Secondo quanto riportato dalla CNN, Iravani ha dichiarato nella lettera ufficiale inviata all'UNSC che l'attacco condotto dall'amministrazione di Washington costituisce una "grave minaccia alla pace e alla sicurezza regionale e internazionale".

Iravani ha sostenuto che gli attacchi sono avvenuti sotto la "supervisione" dell'Agenzia Internazionale per l'Energia Atomica (AIEA), affermando che tale situazione è in palese violazione della Carta delle Nazioni Unite e del Trattato di non proliferazione nucleare.

Il rappresentante ha sottolineato che questo passo è incompatibile con il diritto internazionale, chiedendo "l'esame di questo atto illegale, l'adozione delle misure necessarie per condannarlo e la garanzia che i responsabili non restino impuniti".

Il presidente degli Stati Uniti Donald Trump aveva annunciato nei giorni scorsi di aver ordinato attacchi aerei contro tre distinti impianti nucleari a Fordo, Natanz e Isfahan.

COME È INIZIATA LA GUERRA ISRAELE-IRAN?

L'ondata di attacchi su vasta scala lanciata da Israele il 13 giugno ha preso di mira numerosi punti strategici in Iran.
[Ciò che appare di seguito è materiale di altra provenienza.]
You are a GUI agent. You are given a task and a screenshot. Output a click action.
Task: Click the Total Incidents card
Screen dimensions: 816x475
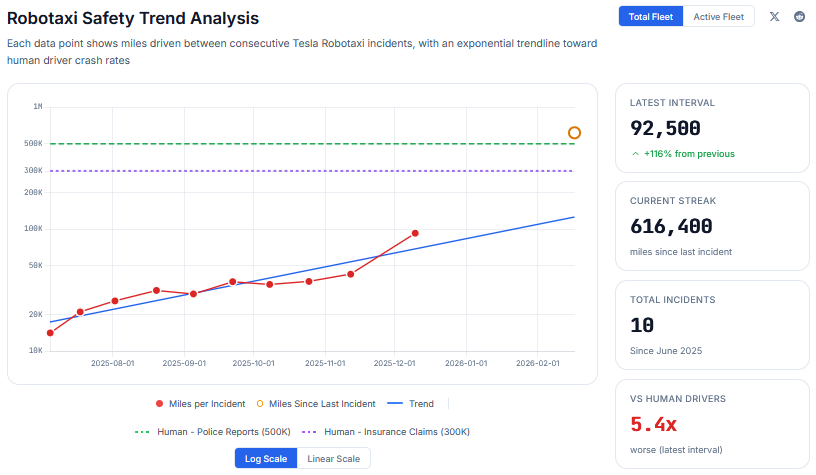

Oltre agli impianti nucleari, sono stati colpiti anche i quartier generali in cui si trovavano alti ufficiali dell'esercito.

Negli attacchi hanno perso la vita il Capo di Stato Maggiore iraniano, il Comandante in Capo delle Guardie Rivoluzionarie e 9 fisici nucleari, tra cui alcuni scienziati di spicco.

Il Ministero della Salute iraniano, in una dichiarazione rilasciata il 21 giugno, ha riferito che 430 civili hanno perso la vita negli attacchi israeliani e che oltre 3.500 persone sono rimaste ferite.

La parte israeliana ha dichiarato che, negli attacchi di rappresaglia dell'Iran, 24 persone sono morte e 1.272 sono rimaste ferite. A seguito di questi sviluppi, molti Paesi, in primis la Turchia, hanno rilasciato dichiarazioni di condanna contro gli attacchi di Israele.